● ACTIVITY: Restate the whole listing exactly, leaving nothing out.

● GIVEN DATA:

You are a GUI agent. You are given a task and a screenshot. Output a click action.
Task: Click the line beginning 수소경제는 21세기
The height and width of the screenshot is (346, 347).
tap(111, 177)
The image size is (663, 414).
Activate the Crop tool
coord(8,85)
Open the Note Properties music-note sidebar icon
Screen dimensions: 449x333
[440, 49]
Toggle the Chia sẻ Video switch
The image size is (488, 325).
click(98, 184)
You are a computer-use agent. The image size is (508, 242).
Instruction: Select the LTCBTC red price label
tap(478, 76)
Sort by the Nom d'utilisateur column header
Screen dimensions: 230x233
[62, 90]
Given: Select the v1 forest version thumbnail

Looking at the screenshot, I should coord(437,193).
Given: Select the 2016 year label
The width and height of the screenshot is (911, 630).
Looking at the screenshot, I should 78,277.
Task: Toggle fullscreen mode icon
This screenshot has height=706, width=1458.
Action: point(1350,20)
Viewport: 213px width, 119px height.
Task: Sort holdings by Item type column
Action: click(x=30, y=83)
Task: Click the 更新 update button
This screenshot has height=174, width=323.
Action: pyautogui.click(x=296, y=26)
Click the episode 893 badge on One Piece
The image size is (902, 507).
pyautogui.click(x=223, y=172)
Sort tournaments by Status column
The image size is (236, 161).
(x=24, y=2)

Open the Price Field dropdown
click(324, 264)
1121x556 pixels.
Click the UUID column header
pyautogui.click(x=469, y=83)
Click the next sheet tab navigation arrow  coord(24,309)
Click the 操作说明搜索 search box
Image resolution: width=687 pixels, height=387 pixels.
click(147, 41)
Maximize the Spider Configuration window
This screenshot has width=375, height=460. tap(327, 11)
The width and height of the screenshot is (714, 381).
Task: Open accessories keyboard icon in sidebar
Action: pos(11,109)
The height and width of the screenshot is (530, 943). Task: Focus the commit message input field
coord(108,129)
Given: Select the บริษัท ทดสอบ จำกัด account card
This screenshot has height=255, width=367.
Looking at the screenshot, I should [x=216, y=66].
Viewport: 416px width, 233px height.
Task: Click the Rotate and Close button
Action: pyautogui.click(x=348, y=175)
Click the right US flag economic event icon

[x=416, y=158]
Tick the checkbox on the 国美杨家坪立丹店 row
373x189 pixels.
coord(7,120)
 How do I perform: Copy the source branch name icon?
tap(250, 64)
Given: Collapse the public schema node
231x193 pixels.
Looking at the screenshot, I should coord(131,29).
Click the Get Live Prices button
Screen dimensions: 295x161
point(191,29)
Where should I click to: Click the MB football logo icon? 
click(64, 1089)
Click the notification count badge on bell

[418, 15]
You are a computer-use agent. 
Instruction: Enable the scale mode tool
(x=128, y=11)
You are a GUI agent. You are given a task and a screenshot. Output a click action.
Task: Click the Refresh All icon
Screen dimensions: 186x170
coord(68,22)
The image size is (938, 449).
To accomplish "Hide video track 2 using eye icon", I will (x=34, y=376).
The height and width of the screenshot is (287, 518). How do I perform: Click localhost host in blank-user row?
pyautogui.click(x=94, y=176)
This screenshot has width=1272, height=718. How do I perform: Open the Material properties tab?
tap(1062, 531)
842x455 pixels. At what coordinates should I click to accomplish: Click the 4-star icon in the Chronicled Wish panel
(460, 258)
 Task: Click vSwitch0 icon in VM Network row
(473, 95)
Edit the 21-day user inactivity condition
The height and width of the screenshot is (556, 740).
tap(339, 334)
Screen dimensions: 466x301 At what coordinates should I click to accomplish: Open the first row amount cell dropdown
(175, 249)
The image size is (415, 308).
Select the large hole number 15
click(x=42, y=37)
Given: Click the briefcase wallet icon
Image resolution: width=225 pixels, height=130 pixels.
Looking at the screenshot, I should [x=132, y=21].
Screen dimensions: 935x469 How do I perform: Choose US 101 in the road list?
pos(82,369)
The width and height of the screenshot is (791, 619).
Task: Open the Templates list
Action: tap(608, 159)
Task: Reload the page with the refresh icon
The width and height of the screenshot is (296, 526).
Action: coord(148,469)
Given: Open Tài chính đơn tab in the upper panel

● YOUR SOLUTION:
You are a GUI agent. You are given a task and a screenshot. Output a click action.
Task: Click the line beginning 수소경제는 21세기
The height and width of the screenshot is (346, 347).
tap(111, 177)
The image size is (663, 414).
Activate the Crop tool
coord(8,85)
Open the Note Properties music-note sidebar icon
Screen dimensions: 449x333
[440, 49]
Toggle the Chia sẻ Video switch
The image size is (488, 325).
click(98, 184)
You are a computer-use agent. The image size is (508, 242).
Instruction: Select the LTCBTC red price label
tap(478, 76)
Sort by the Nom d'utilisateur column header
Screen dimensions: 230x233
[62, 90]
Given: Select the v1 forest version thumbnail

Looking at the screenshot, I should coord(437,193).
Given: Select the 2016 year label
The width and height of the screenshot is (911, 630).
Looking at the screenshot, I should 78,277.
Task: Toggle fullscreen mode icon
This screenshot has height=706, width=1458.
Action: point(1350,20)
Viewport: 213px width, 119px height.
Task: Sort holdings by Item type column
Action: click(x=30, y=83)
Task: Click the 更新 update button
This screenshot has height=174, width=323.
Action: pyautogui.click(x=296, y=26)
Click the episode 893 badge on One Piece
The image size is (902, 507).
pyautogui.click(x=223, y=172)
Sort tournaments by Status column
The image size is (236, 161).
(x=24, y=2)

Open the Price Field dropdown
click(324, 264)
1121x556 pixels.
Click the UUID column header
pyautogui.click(x=469, y=83)
Click the next sheet tab navigation arrow  coord(24,309)
Click the 操作说明搜索 search box
Image resolution: width=687 pixels, height=387 pixels.
click(147, 41)
Maximize the Spider Configuration window
This screenshot has width=375, height=460. tap(327, 11)
The width and height of the screenshot is (714, 381).
Task: Open accessories keyboard icon in sidebar
Action: pos(11,109)
The height and width of the screenshot is (530, 943). Task: Focus the commit message input field
coord(108,129)
Given: Select the บริษัท ทดสอบ จำกัด account card
This screenshot has height=255, width=367.
Looking at the screenshot, I should [x=216, y=66].
Viewport: 416px width, 233px height.
Task: Click the Rotate and Close button
Action: pyautogui.click(x=348, y=175)
Click the right US flag economic event icon

[x=416, y=158]
Tick the checkbox on the 国美杨家坪立丹店 row
373x189 pixels.
coord(7,120)
 How do I perform: Copy the source branch name icon?
tap(250, 64)
Given: Collapse the public schema node
231x193 pixels.
Looking at the screenshot, I should coord(131,29).
Click the Get Live Prices button
Screen dimensions: 295x161
point(191,29)
Where should I click to: Click the MB football logo icon? 
click(64, 1089)
Click the notification count badge on bell

[418, 15]
You are a computer-use agent. 
Instruction: Enable the scale mode tool
(x=128, y=11)
You are a GUI agent. You are given a task and a screenshot. Output a click action.
Task: Click the Refresh All icon
Screen dimensions: 186x170
coord(68,22)
The image size is (938, 449).
To accomplish "Hide video track 2 using eye icon", I will (x=34, y=376).
The height and width of the screenshot is (287, 518). How do I perform: Click localhost host in blank-user row?
pyautogui.click(x=94, y=176)
This screenshot has width=1272, height=718. How do I perform: Open the Material properties tab?
tap(1062, 531)
842x455 pixels. At what coordinates should I click to accomplish: Click the 4-star icon in the Chronicled Wish panel
(460, 258)
 Task: Click vSwitch0 icon in VM Network row
(473, 95)
Edit the 21-day user inactivity condition
The height and width of the screenshot is (556, 740).
tap(339, 334)
Screen dimensions: 466x301 At what coordinates should I click to accomplish: Open the first row amount cell dropdown
(175, 249)
The image size is (415, 308).
Select the large hole number 15
click(x=42, y=37)
Given: Click the briefcase wallet icon
Image resolution: width=225 pixels, height=130 pixels.
Looking at the screenshot, I should [x=132, y=21].
Screen dimensions: 935x469 How do I perform: Choose US 101 in the road list?
pos(82,369)
The width and height of the screenshot is (791, 619).
Task: Open the Templates list
Action: tap(608, 159)
Task: Reload the page with the refresh icon
The width and height of the screenshot is (296, 526).
Action: coord(148,469)
Given: Open Tài chính đơn tab in the upper panel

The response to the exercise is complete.